Je me souviens d’un coureur rencontré lors d’une préparation semi-marathon. Pendant trois semaines, tout semblait parfait. Ses chronos progressaient. Ses séances de seuil passaient facilement. Même ses sorties longues devenaient agréables.

Puis, presque du jour au lendemain, tout s’est inversé.

Fatigue permanente.

Jambes vides.

Cardio inhabituellement élevé.

Motivation en chute libre.

Il n’avait pas perdu sa forme.

Il venait simplement de franchir une limite invisible que beaucoup de coureurs amateurs connaissent sans la voir arriver.

Et c’est précisément ce qui rend ce phénomène si piégeux.

Les signes qui doivent attirer ton attention

Avant de comprendre pourquoi cela arrive, voici un repère simple.

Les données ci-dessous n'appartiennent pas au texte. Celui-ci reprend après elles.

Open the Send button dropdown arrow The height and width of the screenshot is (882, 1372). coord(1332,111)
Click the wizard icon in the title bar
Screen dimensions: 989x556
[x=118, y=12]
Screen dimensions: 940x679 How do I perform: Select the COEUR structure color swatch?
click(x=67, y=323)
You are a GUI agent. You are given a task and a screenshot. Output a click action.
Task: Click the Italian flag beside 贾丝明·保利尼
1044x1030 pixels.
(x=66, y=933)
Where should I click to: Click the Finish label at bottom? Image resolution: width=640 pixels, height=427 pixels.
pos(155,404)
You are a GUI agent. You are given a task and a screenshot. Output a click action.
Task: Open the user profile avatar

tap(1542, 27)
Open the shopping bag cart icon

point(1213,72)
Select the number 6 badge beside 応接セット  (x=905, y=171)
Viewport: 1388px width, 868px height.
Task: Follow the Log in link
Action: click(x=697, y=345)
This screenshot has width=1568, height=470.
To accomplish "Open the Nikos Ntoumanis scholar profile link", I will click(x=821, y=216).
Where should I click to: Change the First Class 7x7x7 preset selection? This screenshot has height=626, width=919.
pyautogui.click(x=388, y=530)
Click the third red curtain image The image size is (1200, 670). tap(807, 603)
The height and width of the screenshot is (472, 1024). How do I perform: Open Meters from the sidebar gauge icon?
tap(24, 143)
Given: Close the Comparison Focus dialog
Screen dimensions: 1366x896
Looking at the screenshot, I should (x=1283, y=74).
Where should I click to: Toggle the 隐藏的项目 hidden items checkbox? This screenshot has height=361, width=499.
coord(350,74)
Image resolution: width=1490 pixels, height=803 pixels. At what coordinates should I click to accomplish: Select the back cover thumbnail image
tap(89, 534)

SituationInterprétation probable
Les sensations progressent depuis 1 à 2 semainesAdaptation normale à l’entraînement
Les allures augmentent facilement mais la récupération devient plus difficileVigilance
Tu te sens invincible et tu augmentes brutalement le volumeZone à risque
Fatigue soudaine après plusieurs semaines excellentesSurcharge probable
Les jambes semblent vides malgré une bonne motivationBesoin de récupération

Ce tableau résume un phénomène fréquent : les meilleures sensations arrivent parfois juste avant une période de fatigue importante.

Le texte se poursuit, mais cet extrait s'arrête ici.